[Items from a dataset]
◆ ◆ ◆ ◆ ◆

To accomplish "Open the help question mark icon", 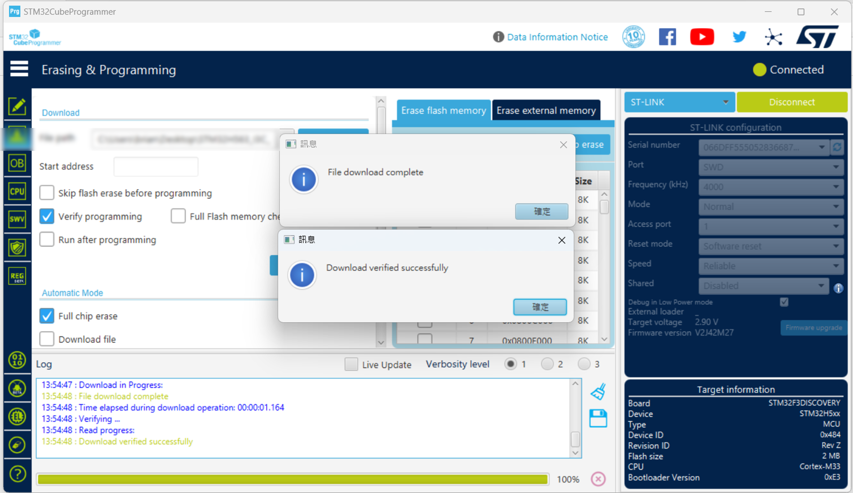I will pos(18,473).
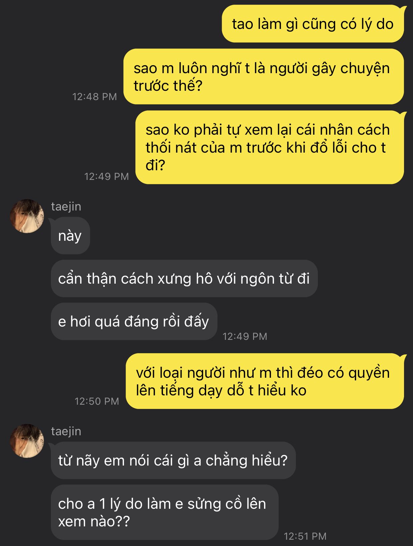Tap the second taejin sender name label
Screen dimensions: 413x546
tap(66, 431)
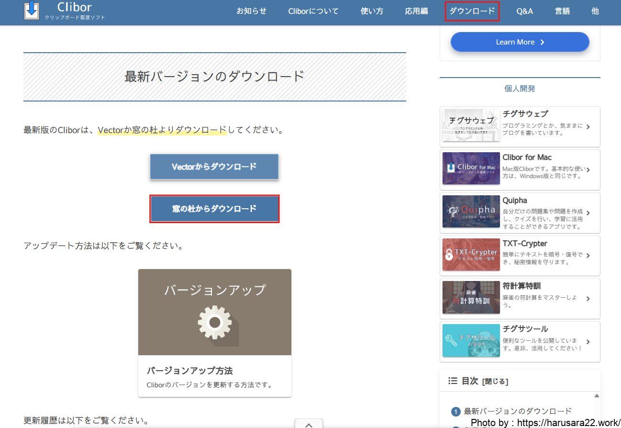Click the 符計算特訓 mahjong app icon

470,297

◆ ◆ ◆ ◆ ◆

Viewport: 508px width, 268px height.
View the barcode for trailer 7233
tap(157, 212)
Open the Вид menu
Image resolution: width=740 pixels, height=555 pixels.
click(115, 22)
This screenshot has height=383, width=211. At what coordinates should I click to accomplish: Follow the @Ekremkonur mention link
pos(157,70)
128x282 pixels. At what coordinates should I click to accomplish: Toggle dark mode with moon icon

◆ ◆ ◆ ◆ ◆

Your instructions »
List each line in the entries above that contains the word "width".

Response to this exercise »
Viewport: 508px width, 268px height.
Image resolution: width=740 pixels, height=555 pixels.
This screenshot has height=383, width=211. At what coordinates should I click to accomplish: Follow the @Ekremkonur mention link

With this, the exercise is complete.